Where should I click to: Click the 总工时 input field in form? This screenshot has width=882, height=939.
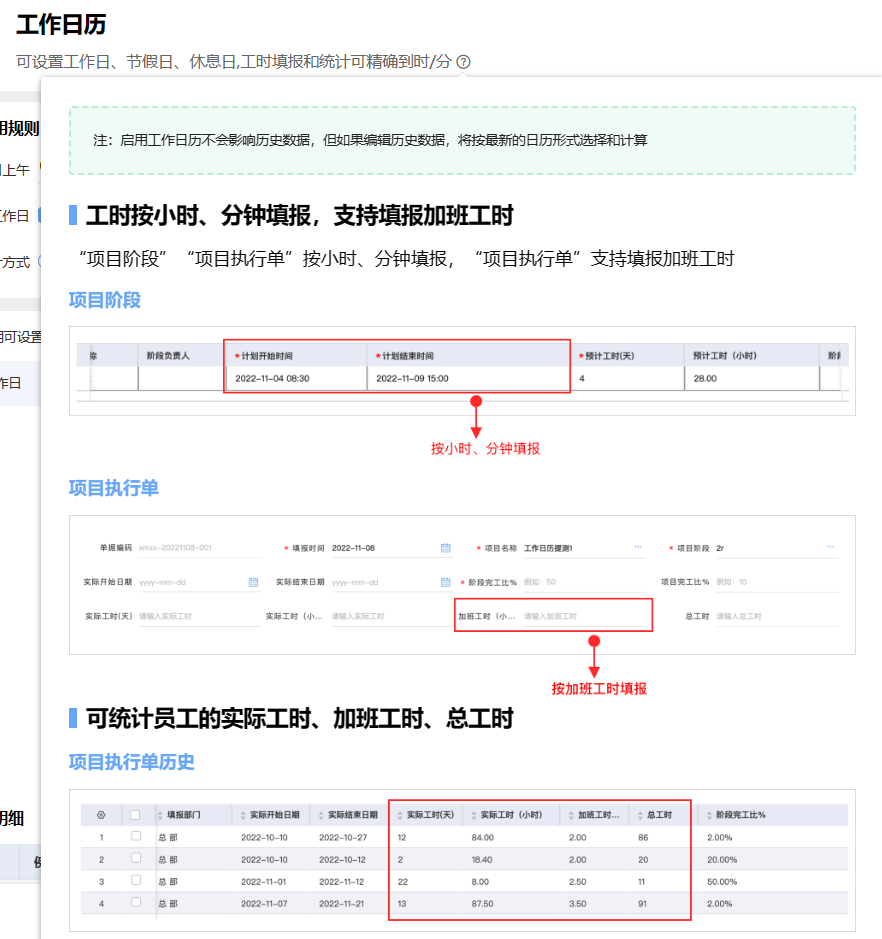(x=770, y=616)
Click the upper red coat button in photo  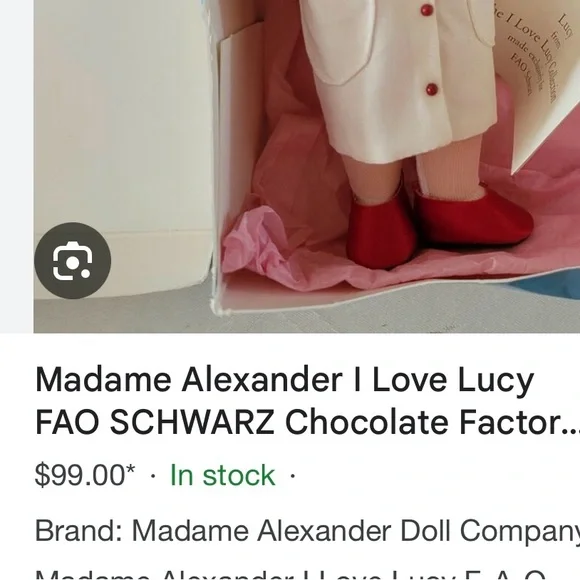coord(426,10)
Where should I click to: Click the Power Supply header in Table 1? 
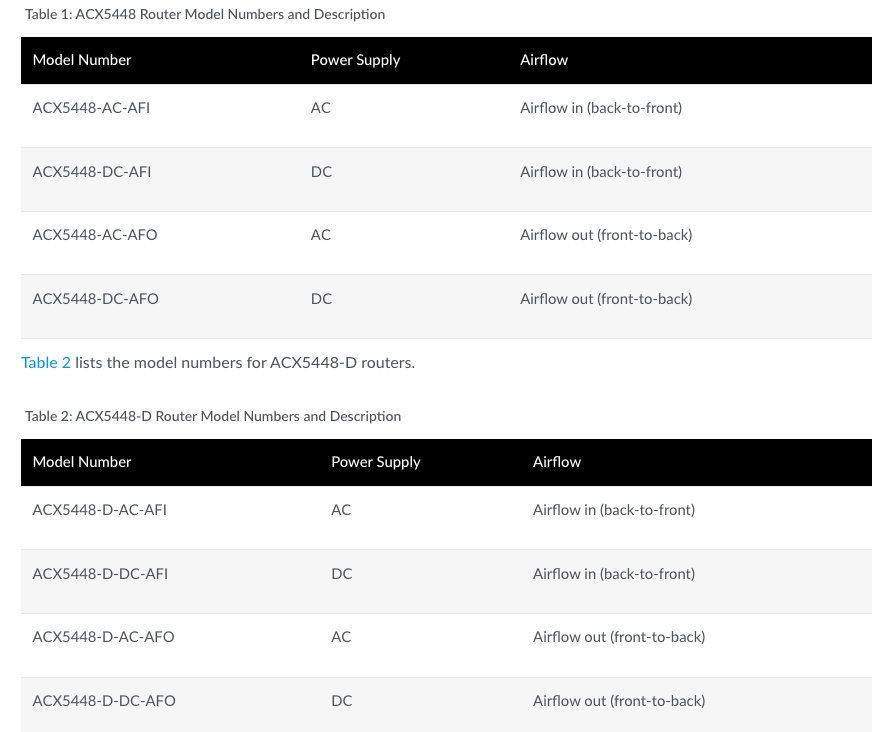click(x=355, y=60)
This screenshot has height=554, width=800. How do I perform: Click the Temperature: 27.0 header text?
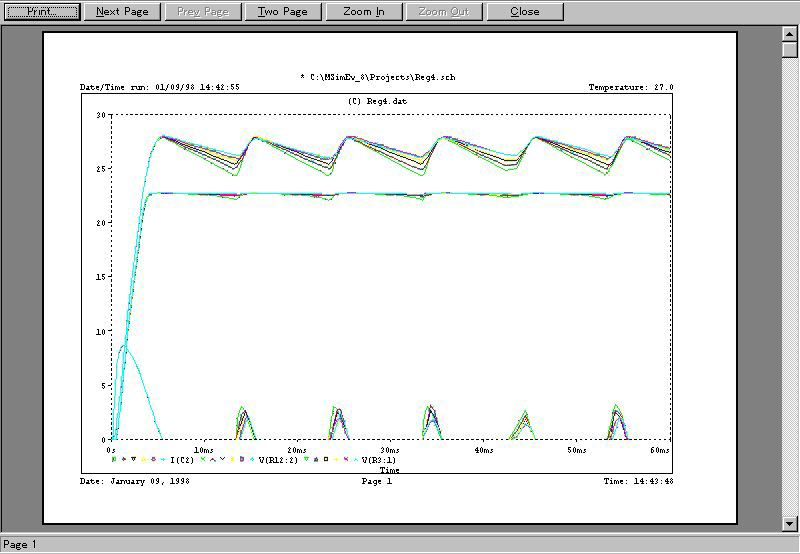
########
TASK GOAL >> Your copy should consist only of the lines from the line holding "Where should I click to: Click the Power" through the final line of the listing above, both included, with all pictures omitted.

OUTPUT >>
Where should I click to: Click the Power Supply header in Table 1? 
click(x=355, y=60)
This screenshot has height=554, width=800. How do I perform: Click the Temperature: 27.0 header text?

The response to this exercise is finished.